--- BEGIN ---
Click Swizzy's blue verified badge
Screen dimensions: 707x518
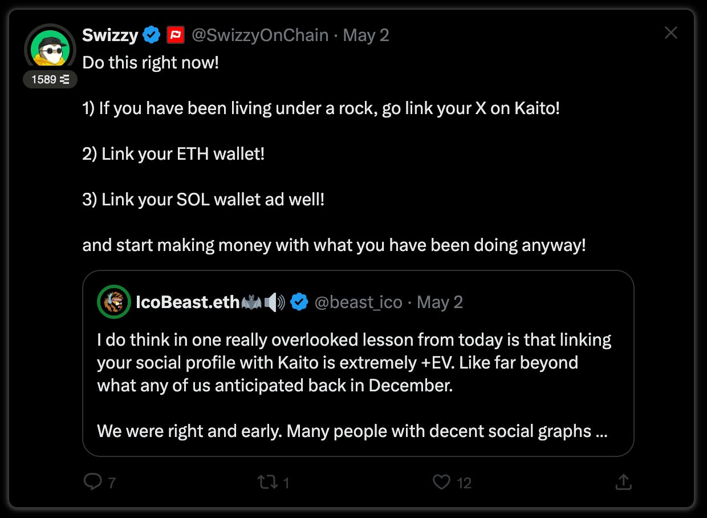tap(151, 35)
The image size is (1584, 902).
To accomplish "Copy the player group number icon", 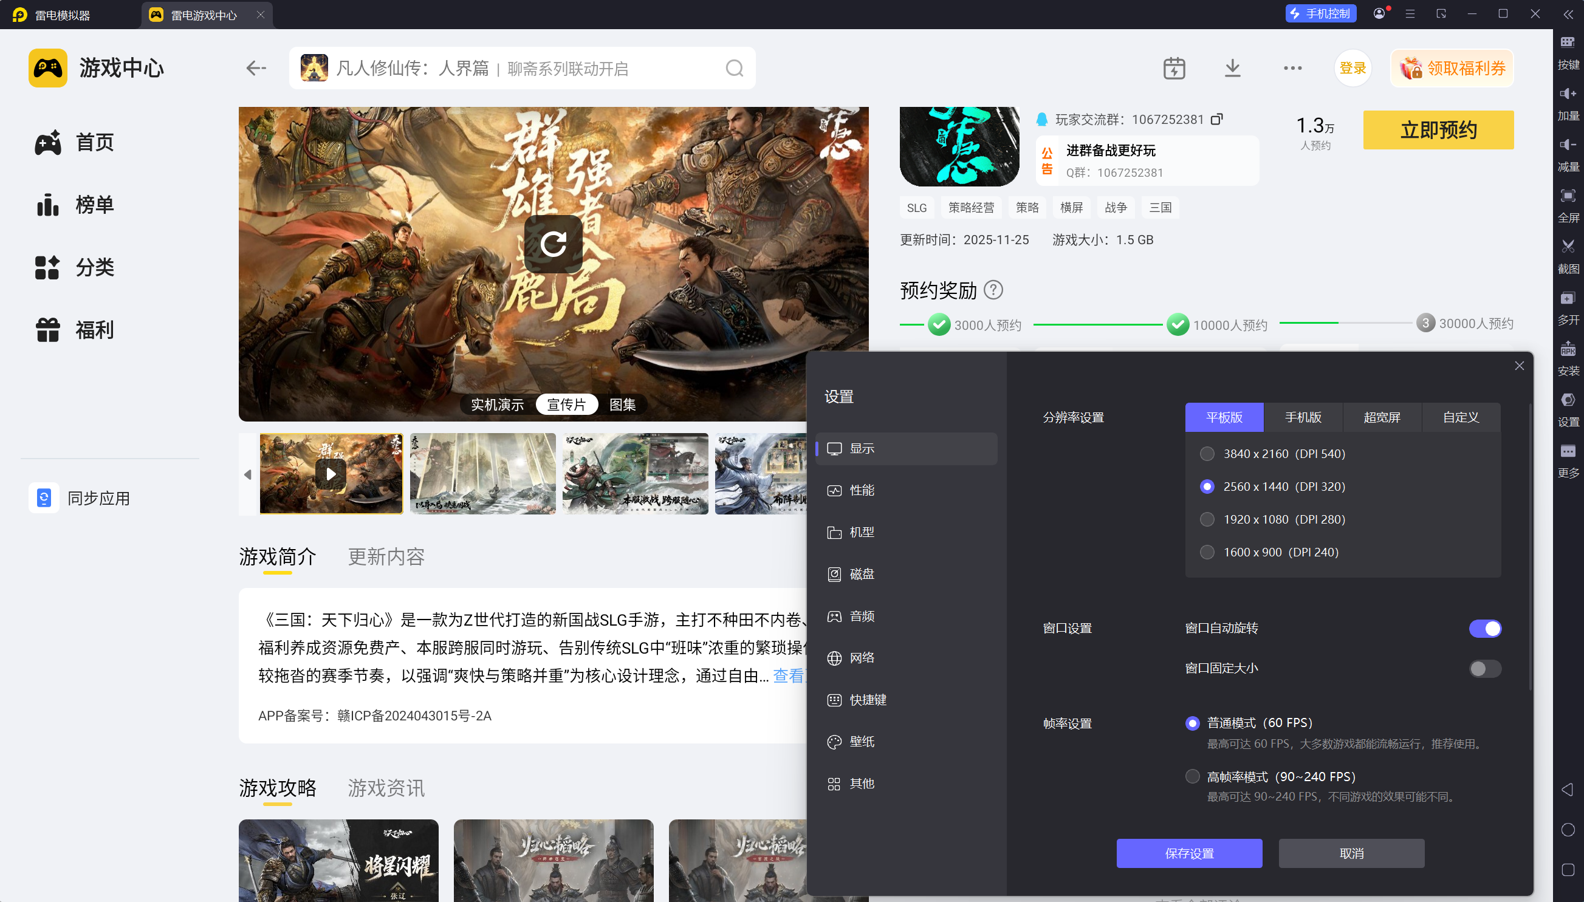I will pos(1217,119).
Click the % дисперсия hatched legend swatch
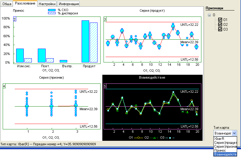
--- END ---
* Given task
How many of the lines above contain "Click", with case counting? Reply with the number alone.

* The reply
2